DOL Updates Interpretive Bulletin on Independence Requirement for Accountants Auditing Employee Benefit Plans

Published September 02, 2022

The U.S. Department of Labor (DOL) Employee Benefits Security Administration (EBSA) has announced the release of Interpretive Bulletin (IB) 2022-01 updating guidance on the “independence” requirement for accountants who audit employee benefit plans under section 103(a)(3)(A) of the Employee Retirement Income Security Act (ERISA). 

EBSA issued an Interpretive Bulletin in 1975 that set forth guidelines for determining when a qualified public accountant is independent for purposes of auditing and rendering an opinion on the financial statements required in the plan’s annual report, known as the Form 5500 Annual Return/Report of Employee Benefit Plan.

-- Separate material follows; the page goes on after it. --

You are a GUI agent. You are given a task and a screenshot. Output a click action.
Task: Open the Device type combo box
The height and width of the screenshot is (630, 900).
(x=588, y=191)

The IB revises and restates that 1975 IB to remove certain outdated and unnecessarily restrictive provisions and to reorganize other provisions for clarity. The update is intended to "make sure the Department of Labor’s interpretations in this area continue to foster proper auditor independence while also removing outdated and unnecessary barriers to plans accessing highly qualified auditors and audit firms,” said Acting Assistant Secretary of Labor for Employee Benefits Security Ali Khawar.

Two adjustments are:  
  • Time period during which accountants are prohibited from holding financial interests in the plan or plan sponsor
  • Definition of “office” for the purpose of determining who is a “member” of the firm.

Under ERISA, plan administrators, subject to certain exceptions, are required to retain on behalf of all plan participants an “independent qualified public accountant” to conduct an annual examination of the plan’s financial statements in accordance with generally accepted auditing standards. The accountant also must render an opinion as to whether the financial statements are presented fairly in conformity with generally accepted accounting principles and whether the schedules required to be included in the plan’s annual report present fairly and in all material respects the information contained therein when considered in conjunction with the financial statements taken as a whole.

The final rule is effective September 6, 2022.